The script should print out the test version and success messages. Errors should be investigated and mitigated before publishing. To test again, temporarily change the version in pyproject.toml so that it counts as a new release and gets uploaded. Be sure to remember to set it back to the desired final version before the actual release, and revert any changes to uv.lock.

Merge changes and tag

A pull request for releasing a new version should be created, which along with the functional changes should also include at least:

  • An update to CHANGELOG.rst describing the changes in the new release

  • A change in the version number in pyproject.toml to a new version that follows Semantic Versioning.

  • Rebuilt HTML documentation via make docs.
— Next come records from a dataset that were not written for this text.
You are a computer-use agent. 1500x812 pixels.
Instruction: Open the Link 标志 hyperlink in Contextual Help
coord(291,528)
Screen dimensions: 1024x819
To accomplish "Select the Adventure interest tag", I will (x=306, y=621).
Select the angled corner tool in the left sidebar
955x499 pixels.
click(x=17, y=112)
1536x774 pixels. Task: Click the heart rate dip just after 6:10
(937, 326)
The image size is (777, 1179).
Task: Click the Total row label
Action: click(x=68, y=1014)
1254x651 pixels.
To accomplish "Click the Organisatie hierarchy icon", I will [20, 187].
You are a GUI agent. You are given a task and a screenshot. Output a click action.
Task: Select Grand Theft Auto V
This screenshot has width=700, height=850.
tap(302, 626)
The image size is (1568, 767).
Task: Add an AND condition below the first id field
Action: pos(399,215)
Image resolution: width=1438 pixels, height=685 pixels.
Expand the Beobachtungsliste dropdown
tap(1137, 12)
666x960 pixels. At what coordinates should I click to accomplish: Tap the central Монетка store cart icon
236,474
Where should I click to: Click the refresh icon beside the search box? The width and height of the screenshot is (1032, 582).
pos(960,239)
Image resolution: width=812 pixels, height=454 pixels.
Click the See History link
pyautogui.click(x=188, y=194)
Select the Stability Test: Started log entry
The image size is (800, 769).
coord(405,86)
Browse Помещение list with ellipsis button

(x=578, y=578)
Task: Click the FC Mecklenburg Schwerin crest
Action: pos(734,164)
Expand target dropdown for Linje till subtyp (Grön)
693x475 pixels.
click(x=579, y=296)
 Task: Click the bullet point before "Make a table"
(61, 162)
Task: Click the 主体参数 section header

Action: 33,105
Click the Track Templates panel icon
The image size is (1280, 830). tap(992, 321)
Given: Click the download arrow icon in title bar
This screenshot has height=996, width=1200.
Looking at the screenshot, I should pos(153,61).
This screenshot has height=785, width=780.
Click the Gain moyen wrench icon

After rebuilding the documentation, it can then be viewed by opening the file docs/index.html in a web browser. Including rebuilt documentation avoids the need for a follow-up pull request with a doc rebuild, but also helps reviewers by not requiring them to have the documentation-building tools.

Remember to commit any changes to docs/ and uv.lock before merging.

Once the pull request is approved, merge. Then (locally) checkout main and tag, with the format v{version}, i.e. v6.1.0, and push the tag i.e. with git push --tags.

Publishing

Once the changes are merged and tagged, make sure your local repository clone has the main branch checked out at the latest available commit, and the local file tree is clean (has no uncommitted changes). Then, set the publish token environment variable as described above and run:

make publish

Finally, create a new release, and select the latest tag. details:

  • Select “Choose a tag” and select the new latest tag.

  • If a new patch version is being released, update the existing release for that major and minor version.